Return everything in the Scala mailing-list thread from "One typical answer" down to "of professional developers.", copied word for word.

PROVIDED TEXT:

┌──

Jetzt De-Mail-Adresse reservieren: http://portal.gmx.net/de/go/demail



--
   __~O
  -\ <,
(*)/ (*)

reality goes far beyond imagination

Re: functional/immutable programming question

And here, guys, I get my personal Groundhog Day:

After all talkings about the usability of Scala and its applicability in
all-days developer business and typical programmer's projects, we once again
came back to the original Scala-User thread pattern.

An "ordinary" OO programmer (sorry HamsterOfDeath) heard all this rumours
about this FP stuff and asks in the Scala-User list the unavoidable
question:

>in pure functional programming, there are no side effects. this means, the
only "effect" a method has is
>its returned value, right? it doesn't hold a mutable state.
>
>if so, how do i implement something that HAS to hold a state? what if let's
say 10 clients try to add
>elements to the same list instance? there has to be a managing class that
holds the list, right?

Some time later someone comes up with a "declaration" only involving type
signatures, without any usage or implementation examples.

And not after long the thread mutates to a discussion with phrases like
this:

> [...] that monads are just monoids in the category of endofunctors [...]

enventually followed by someone coming up with an academic paper involving
TheOtherFPLanguage: Haskell.

Is this a variant of Godwin's law?

Sorry boys, but we questioners try to learn Scala, not Haskell, and get
these statements about this immutability and the blessings of FP unveiled,
to gain something for our daily job.

So the basic question is: How can we (no: you, as I'm part of the
questioner side) transport the answers to these questions in an
understandable way to the mass, for the benefit of the (future?) ordinary
JVM business developer and for Scala as a language?
One typical answer to this question would be "show'em a sample".

I feel the need for an "Introduction into Functional Programming - FP
concepts explained in Scala" book, that is close enough to practical
problems of professional developers.
(NB: The german book "Grundkurs Funktionale Programmierung mit Scala" is a
nice start, but contains only a third of the necessary space to dive deep
enough into this matter, so it is really a very basic course).

@HamsterOfDeath: My current state is: I put the question about pure FP
aside and focussed on what Scala is: A hybrid FP / OO language. To be
productive with Scala, the best is to use it that way and apply the concepts
that best fit to solve a particular problem, and that involves side effects
in some dedicated parts of your program.

KR
Det

Re: Re: functional/immutable programming question

I guess what got some of us off track is that the original post asked
about "pure functional programming"...

Re: Re: functional/immutable programming question

As immutability is a must-have if you need referential integrity, it's core to FP design; but it also works very nicely alongside object-oriented designs as well (just consider Java's enum types).

└──

SOURCE EXCERPT:
┌──

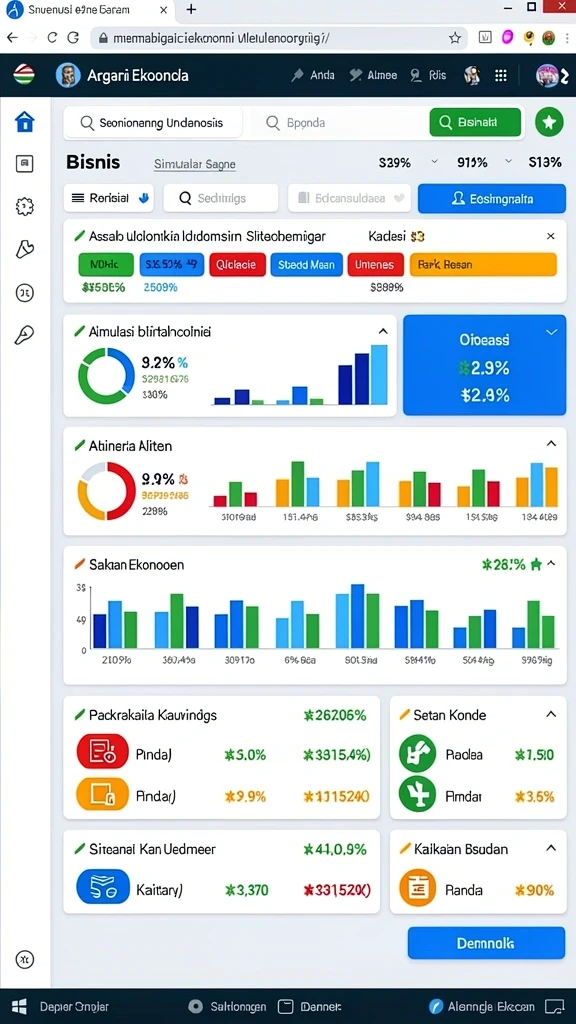Open the settings gear in left sidebar
Viewport: 576px width, 1024px height.
(x=24, y=207)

└──

CORRECT RESPONSE:
One typical answer to this question would be "show'em a sample".

I feel the need for an "Introduction into Functional Programming - FP
concepts explained in Scala" book, that is close enough to practical
problems of professional developers.